Peter and the Starcatcher by Rick Elice, music by Wayne Barker

Dates and Venue November 26 – December 27, 2015 Mon – Thurs 7:30pm, Fri & Sat 8pm (Wed 1:30pm, and Sat at 2pm) | Goldcorp Stage at the BMO Theatre Centre, 162 West 1st Avenue

Director David Mackay Musical Director Kevin Michael Cripps Set Designer Lauchlin Johnston Costume Designer Carmen Alatorre Lighting Designer Conor Moore Sound Designer Murray Price Stage Manager Caryn Fehr

Reviewer John Jane

Looking through the theatre program of this Artsclub production of Peter and the Starcatcher, nowhere does it list in the cast of characters anyone named Peter or Hook. But for anyone already familiar with Dave Barry and Ridley Pearson’s children’s novel, this would not be too surprising. Rick Elice’s whimsical adaptation contrives a frivolous back-story that takes place when Peter Pan was a nameless orphan and Captain Hook (in this story, Black Stache) still possessed two hands.

Set in England at the end of the nineteenth century, the story follows Molly (Rachel Cairns), the daughter of Lord Astor and an orphan (initially) known only as “Boy” (Benjamin Wardle), as they take a voyage with a motley crew of rapacious seafarers aboard the Neverland. Also taken aboard is a trunk that supposedly contains treasure, but in fact holds the mysterious "starstuff." While on the ship, Molly and Boy along with Prentiss (Katey Hoffman) and Ted (Chirag Naik) become fast friends as they take on Slank (Vincent Tong) and his crew. When the Neverland shipwrecks on an unknown island, it takes all of Molly’s guile, Prentiss’s self-claimed leadership and Boy’s (who has now become Peter) courage to prevent the “starstuff” from falling into the wrong hands.

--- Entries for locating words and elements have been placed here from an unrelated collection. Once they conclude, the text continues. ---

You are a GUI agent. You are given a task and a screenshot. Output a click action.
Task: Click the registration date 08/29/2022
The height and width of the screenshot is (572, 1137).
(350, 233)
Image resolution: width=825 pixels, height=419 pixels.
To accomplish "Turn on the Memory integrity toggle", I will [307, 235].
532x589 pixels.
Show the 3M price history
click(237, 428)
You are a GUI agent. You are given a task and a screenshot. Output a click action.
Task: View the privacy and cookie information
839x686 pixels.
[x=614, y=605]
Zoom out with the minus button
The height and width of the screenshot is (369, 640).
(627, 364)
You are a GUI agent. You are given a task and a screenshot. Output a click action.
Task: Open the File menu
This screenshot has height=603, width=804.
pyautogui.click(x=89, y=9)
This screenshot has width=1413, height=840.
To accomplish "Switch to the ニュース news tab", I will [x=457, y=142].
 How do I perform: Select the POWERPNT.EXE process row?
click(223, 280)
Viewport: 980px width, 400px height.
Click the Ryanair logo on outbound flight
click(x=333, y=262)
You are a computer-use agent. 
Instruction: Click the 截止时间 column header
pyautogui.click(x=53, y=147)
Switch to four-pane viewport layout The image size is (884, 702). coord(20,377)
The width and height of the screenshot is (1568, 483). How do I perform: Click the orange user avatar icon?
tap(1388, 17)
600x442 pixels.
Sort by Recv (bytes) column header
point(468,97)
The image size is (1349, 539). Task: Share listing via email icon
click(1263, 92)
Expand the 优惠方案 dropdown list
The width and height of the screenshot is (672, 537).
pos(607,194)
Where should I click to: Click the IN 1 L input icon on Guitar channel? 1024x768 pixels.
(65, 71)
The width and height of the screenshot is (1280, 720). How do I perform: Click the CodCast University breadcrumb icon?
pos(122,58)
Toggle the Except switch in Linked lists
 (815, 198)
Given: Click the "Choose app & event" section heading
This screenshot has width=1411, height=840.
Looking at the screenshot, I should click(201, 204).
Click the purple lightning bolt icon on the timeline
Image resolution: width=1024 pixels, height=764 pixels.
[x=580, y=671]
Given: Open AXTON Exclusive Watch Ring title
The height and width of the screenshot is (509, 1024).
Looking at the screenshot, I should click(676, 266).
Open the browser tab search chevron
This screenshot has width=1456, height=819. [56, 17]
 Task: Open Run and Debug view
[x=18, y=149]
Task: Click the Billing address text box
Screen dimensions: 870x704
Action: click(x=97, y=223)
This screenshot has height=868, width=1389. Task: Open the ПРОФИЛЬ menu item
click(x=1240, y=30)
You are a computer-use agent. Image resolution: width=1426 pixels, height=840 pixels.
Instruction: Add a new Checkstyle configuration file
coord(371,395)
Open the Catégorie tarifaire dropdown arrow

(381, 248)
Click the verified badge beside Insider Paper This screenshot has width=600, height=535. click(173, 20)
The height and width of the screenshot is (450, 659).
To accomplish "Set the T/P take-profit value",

Director David Mackay allows the show to drift between vaudeville and théâtre de l'absurde. The show sometimes gives the sense of being improvised. Although to be fair, the production requires a lot of movement from the actors that calls for precise co-ordination. The ensemble mermaid routine at the beginning of the second act was a hoot, but lacked precision.

The humour is broad and at times almost puerile, with the sort of 'groaner' puns and malapropistic jokes that just stopped short of annoying. Kudos to the cast though, they put their heart and soul into the performance and saved the show.

In particular, Rachel Cairns brings heroic charm to the role of Molly, while Benjamin Wardle, who has the only serious role in the show, somehow manages to keep focus while mayhem is being scattered around him.

There are lots of planks, ropes and even a pair of jibs on Lauchlin Johnston’s expansive, multi-level set (the stage overlaps the width of the seating area at both ends). Carmen Alatorre’s resourceful costume design fits perfectly with the play’s period setting.

As David Mackay points out in the program, “the Artsclub could not have chosen a more ‘theatrical’ play to open a new theatre.” The newly opened Goldcorp Stage at the BMO Theatre Centre is a 250-seat Studio Theatre close to the Olympic Village. With its flexible seating arrangement, the space can be easily modified to suit various configurations depending on type of show being performed.